Your instructions ▸ Though the entries contain pictures, the copy you make should hold only the rest, exactly as written.
################
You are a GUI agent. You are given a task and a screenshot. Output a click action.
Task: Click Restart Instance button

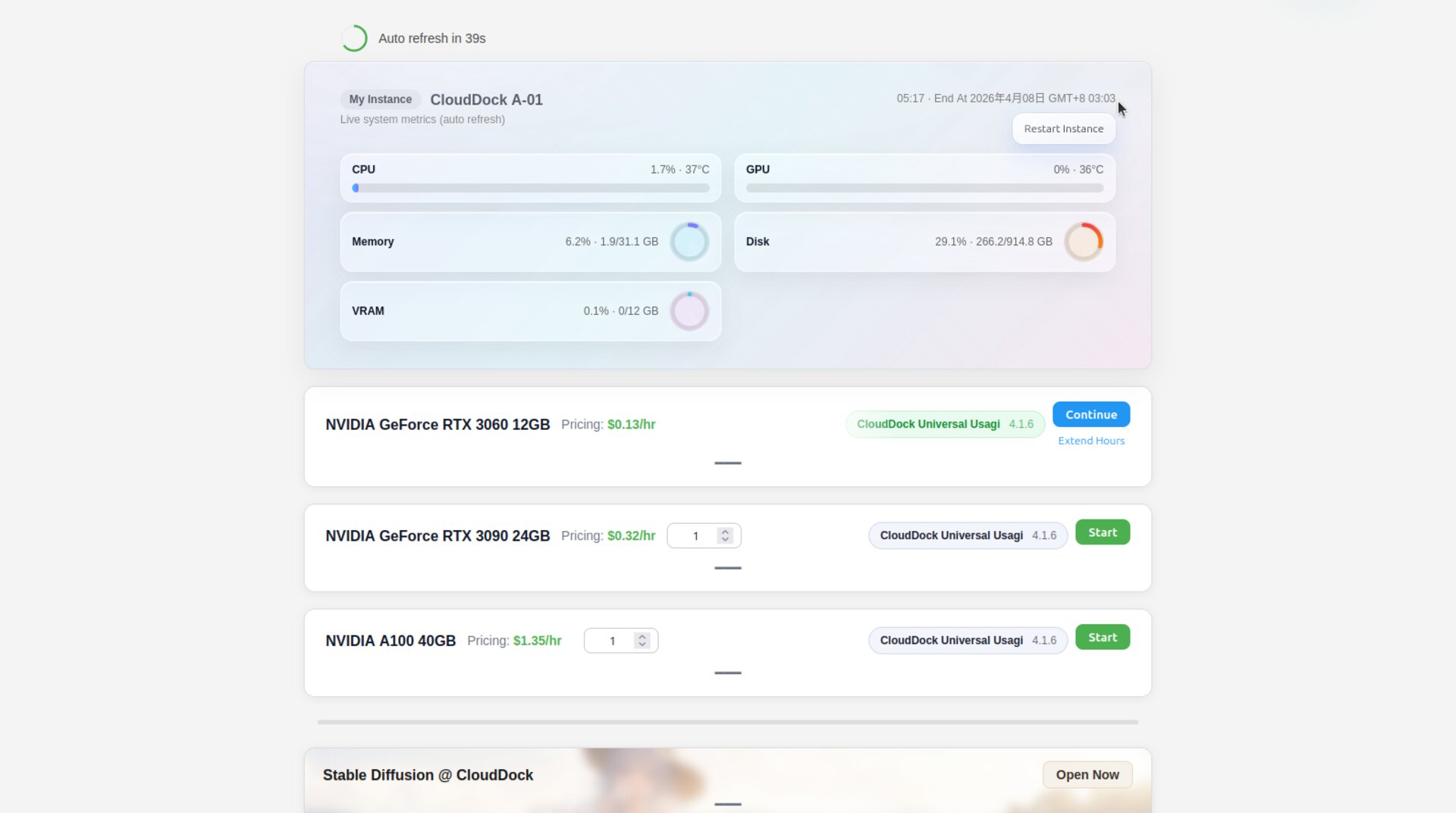pos(1063,129)
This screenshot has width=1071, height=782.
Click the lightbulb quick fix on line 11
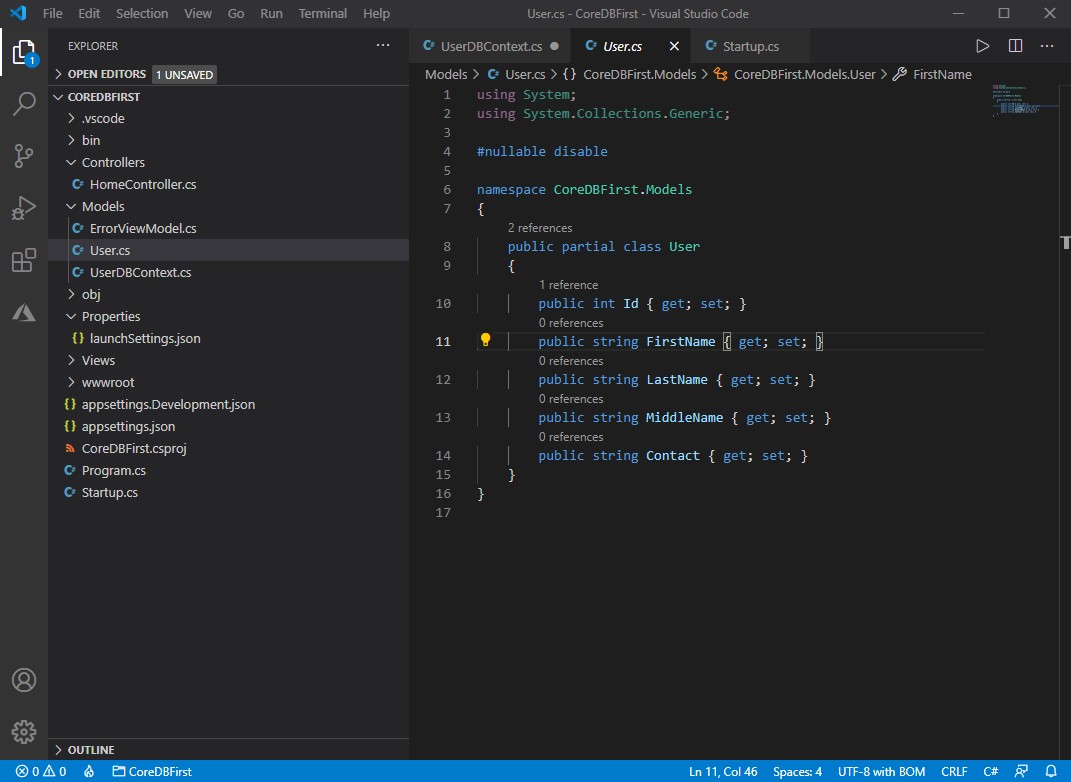[x=485, y=340]
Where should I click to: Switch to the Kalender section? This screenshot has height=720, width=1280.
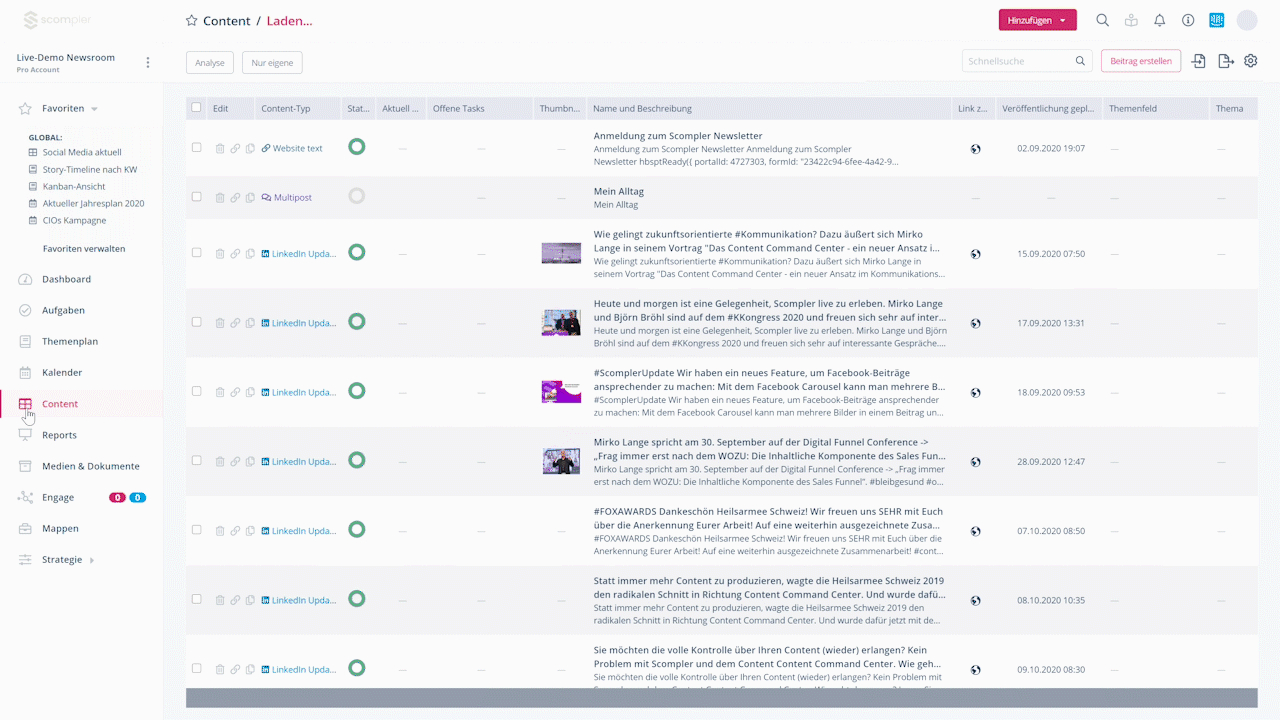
################
Exercise output ▸
You are a GUI agent. You are given a task and a screenshot. Output a click action.
Task: Click Restart Instance button

pos(1063,129)
This screenshot has width=1071, height=782.
Click the lightbulb quick fix on line 11
[x=485, y=340]
Where should I click to: Switch to the Kalender section? This screenshot has height=720, width=1280.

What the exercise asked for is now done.